5.   The role of regulatory bodies in providing investor protection since 1986

  5.1  The Financial Services Act (1986) was intended to provide, first and foremost, investor protection—this has been the fundamental and vital overall objective of much effort and organisation. Various bodies, both statutory and self-regulatory, have been employed in providing higher security expectations for investors owing to these agencies being charged with financial supervision of pension providers such as ELAS. Latterly, this duty has passed to the FSA.

  5.2  It is clear that the FSA has failed to safeguard the interests of the Non-GARs in ELAS despite the fact that HM Treasury had sent a memorandum to the FSA (or its predecessor) in or about November 1998 in which concern was expressed about ELAS liabilities.
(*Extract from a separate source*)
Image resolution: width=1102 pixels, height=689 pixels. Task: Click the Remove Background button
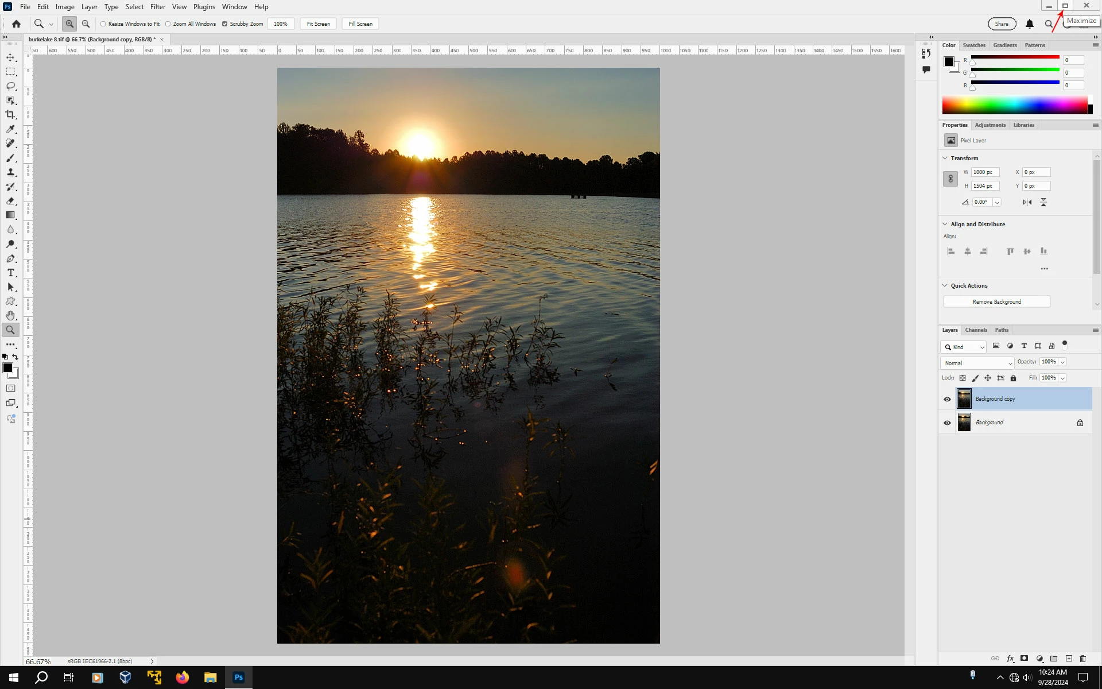pyautogui.click(x=996, y=301)
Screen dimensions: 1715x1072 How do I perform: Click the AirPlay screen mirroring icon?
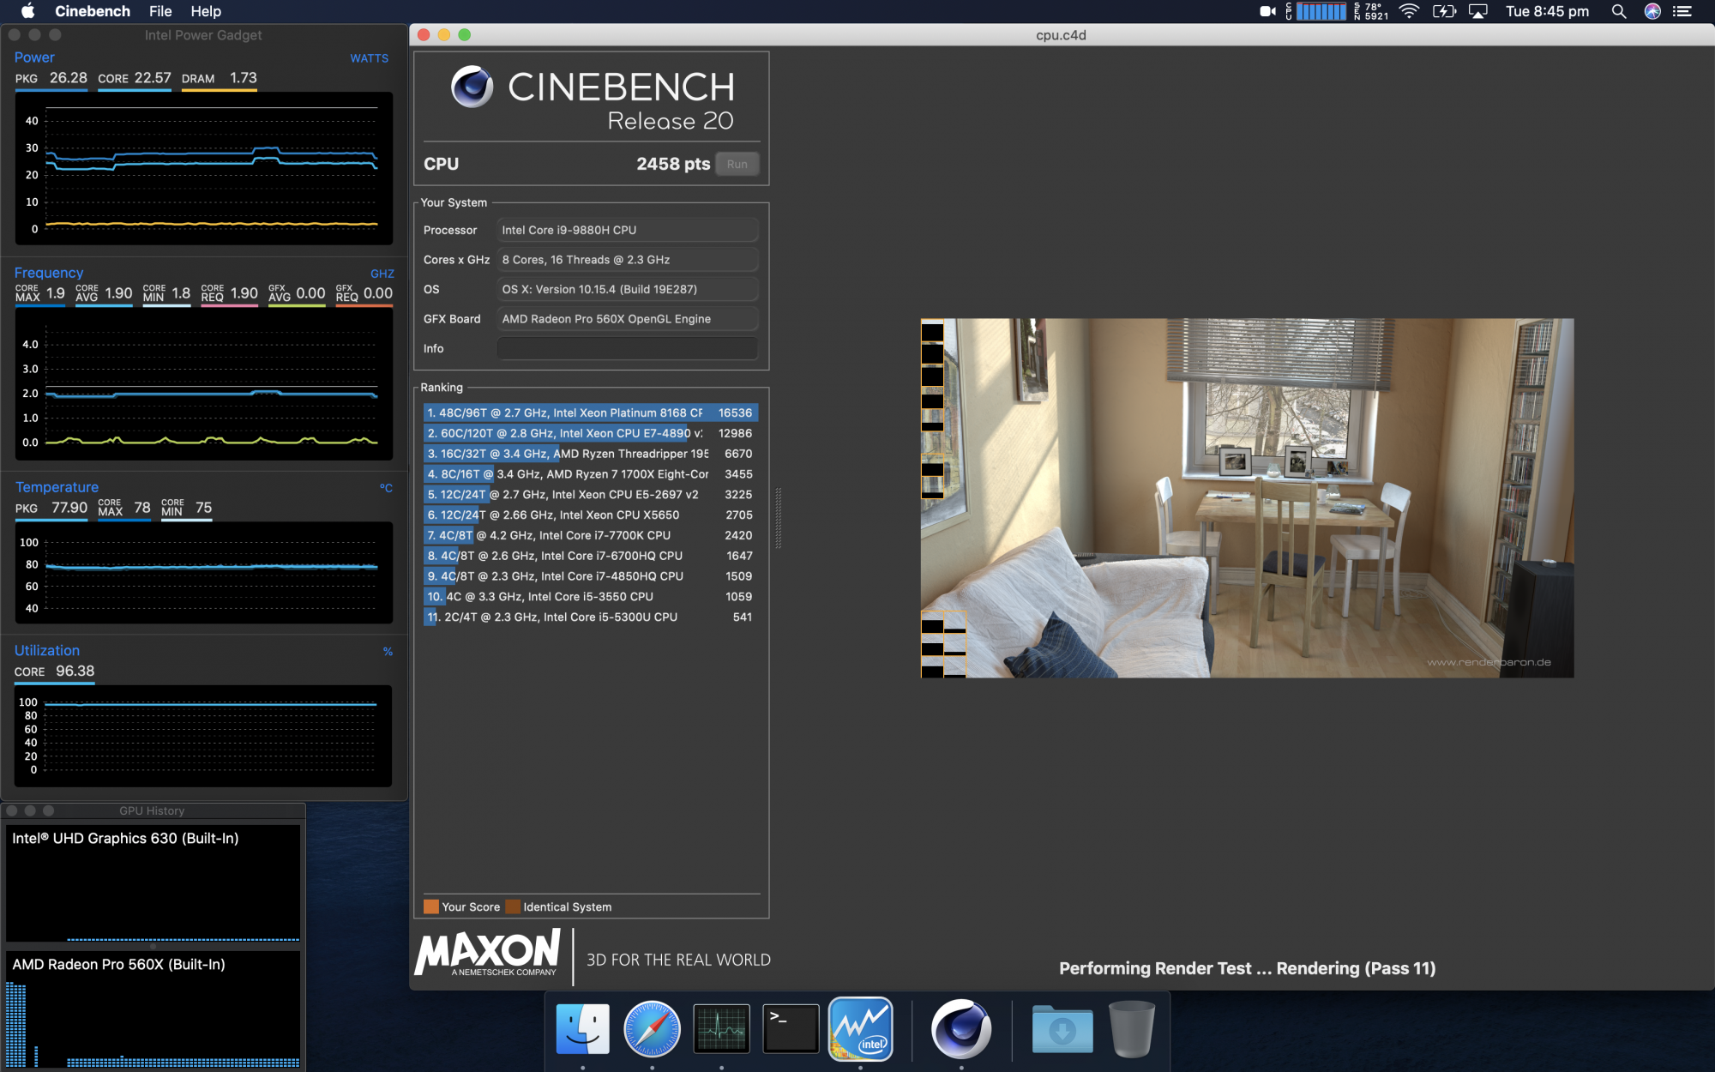pyautogui.click(x=1477, y=11)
  5.3  Many EPHAG members are aggrieved that no intervention or action appears to have been taken at that time or with urgency afterwards, so extending the perceived deception by those in authority with responsibilities to members concerning investor protection.

  5.4  EPHAG has met representatives of the FSA on one occasion and the following points emerged:

    A  There was larger provision shown in the Statutory accounts when compared with the Annual Company accounts produced for the Members.

    B  The FSA wished to be pro-active in seeking to stimulate a scheme for capping the liability to the Guaranteed Annuitants. (GARs)

  5.5  Up to the time of the decision to close to new business, the Society was aggressively advertising and soliciting new business. These efforts included large advertisements in the press and mailshots without any mention of liabilities either actual or contingent to potential investors.

6.   Outstanding questions

  6.1  EPHAG Committee remain interested in several outstanding questions and as it is clear that we are woefully short of facts, we set out below some matters which may be relevant to the Committee's inquiry.

  6.2  On an annual basis what steps did the ELAS Board take to:

    A  Investigate the position of the growing shortfall in general, assess the liability and obtain all necessary and relevant professional advice?

    B  Place reinsurance and/or bolster reserves?

    C  Make provisions in the fund and show this in the Accounts included in the Annual Report to Members?

    D  Make other disclosures to Members and potential members?

  6.3  Of equal concern are the following questions.

    A  What were the reasons for the failure of the sale of the Society as a going concern?

    B  What will be the impact of movements in interest rates?

    C  What would be the impact of capping the liabilities of the guaranteed annuitants (GARs) on the remaining policyholders (Non-GARs)?

    D  What effective steps did the Treasury take, when and what were they?

    E  What effective steps did the Regulator take, when and what were they?

  6.4  We wish the Committee of Inquiry to draw inferences from the following:

    A  Why was little or no provision made when the shortfall first emerged and why was no effective provision made prior to the House of Lords decision? This suggests at least negligence if not misfeasance.

    B  Immediately the House of Lords decision was known, why was it stated by Mr Nash that there was a shortfall of £1.5 billion and that the Society would have to be put up for sale. This indicates that this contingency had been identified and quantified.

    C  The lack of disclosure to policyholders from 1993 onwards of the growing liability appears to be at least negligent, but could perhaps also be regarded as misrepresentation or even fraudulent.